# [YOUR TASK]
Recast the items from the line containing "The height and" through the line containing "center [108, 74]." as a Markdown table with the columns "Row" and "Line", numbering each line and omitting blank lines.

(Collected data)
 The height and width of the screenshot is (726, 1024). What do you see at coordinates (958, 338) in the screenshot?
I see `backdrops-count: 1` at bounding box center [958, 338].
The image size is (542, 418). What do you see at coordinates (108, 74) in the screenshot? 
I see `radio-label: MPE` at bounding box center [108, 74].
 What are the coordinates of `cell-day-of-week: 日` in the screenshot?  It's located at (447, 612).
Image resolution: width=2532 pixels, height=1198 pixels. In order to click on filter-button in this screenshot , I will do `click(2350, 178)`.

---

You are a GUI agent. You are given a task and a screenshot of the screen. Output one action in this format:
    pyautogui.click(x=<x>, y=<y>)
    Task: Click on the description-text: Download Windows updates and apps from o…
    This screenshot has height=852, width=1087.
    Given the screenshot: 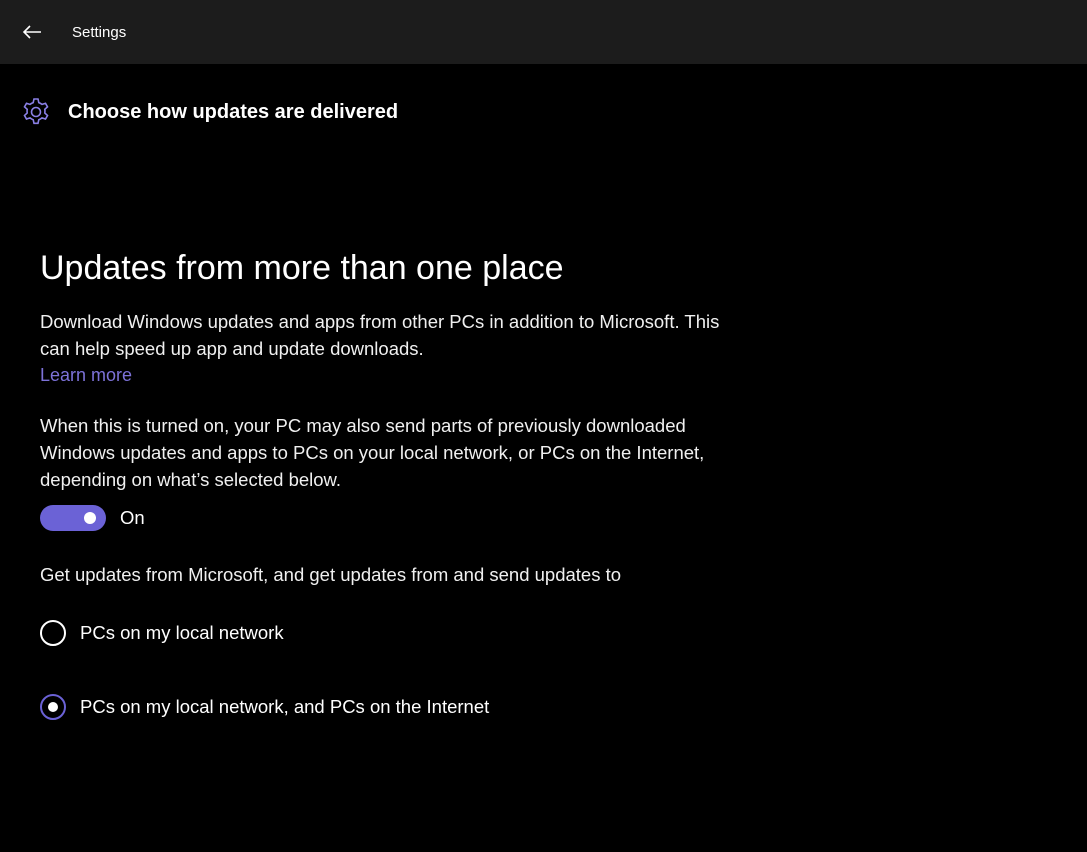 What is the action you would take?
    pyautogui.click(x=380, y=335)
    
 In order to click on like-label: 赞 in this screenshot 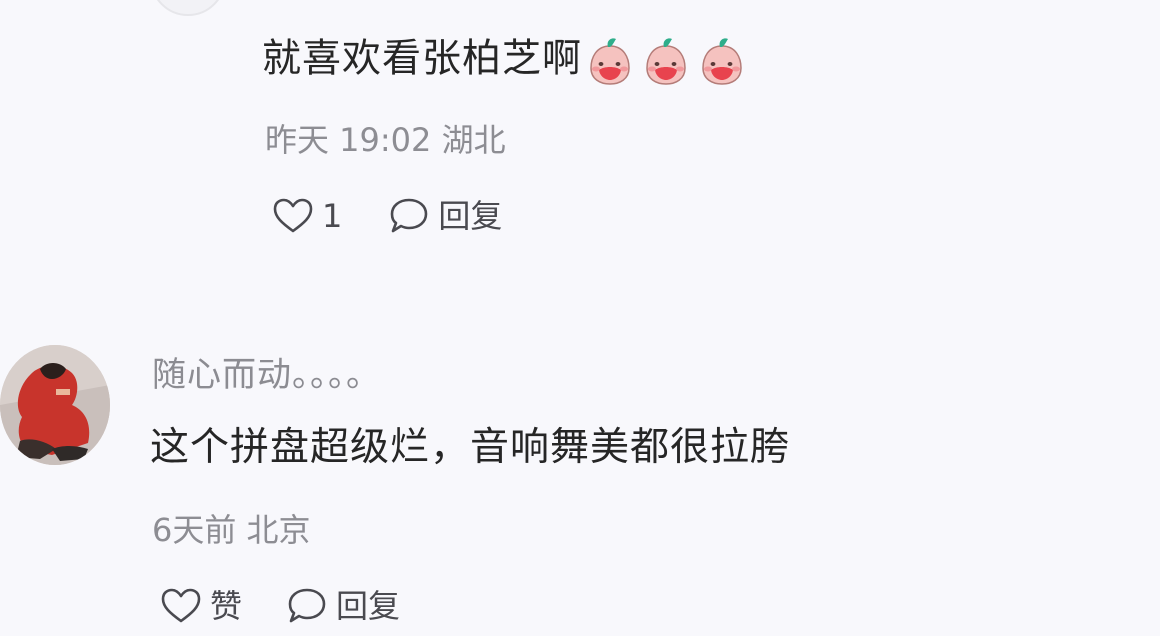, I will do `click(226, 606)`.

--

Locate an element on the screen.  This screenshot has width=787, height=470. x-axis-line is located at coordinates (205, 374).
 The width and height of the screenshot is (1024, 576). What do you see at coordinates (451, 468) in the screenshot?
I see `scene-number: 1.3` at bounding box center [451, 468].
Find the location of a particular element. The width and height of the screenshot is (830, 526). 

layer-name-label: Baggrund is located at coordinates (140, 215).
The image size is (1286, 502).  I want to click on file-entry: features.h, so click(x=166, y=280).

# [SOLUTION FOR THIS EXERCISE]
| Row | Line |
|---|---|
| 1 |  The height and width of the screenshot is (726, 1024). What do you see at coordinates (958, 338) in the screenshot? |
| 2 | I see `backdrops-count: 1` at bounding box center [958, 338]. |
| 3 | The image size is (542, 418). What do you see at coordinates (108, 74) in the screenshot?  |
| 4 | I see `radio-label: MPE` at bounding box center [108, 74]. |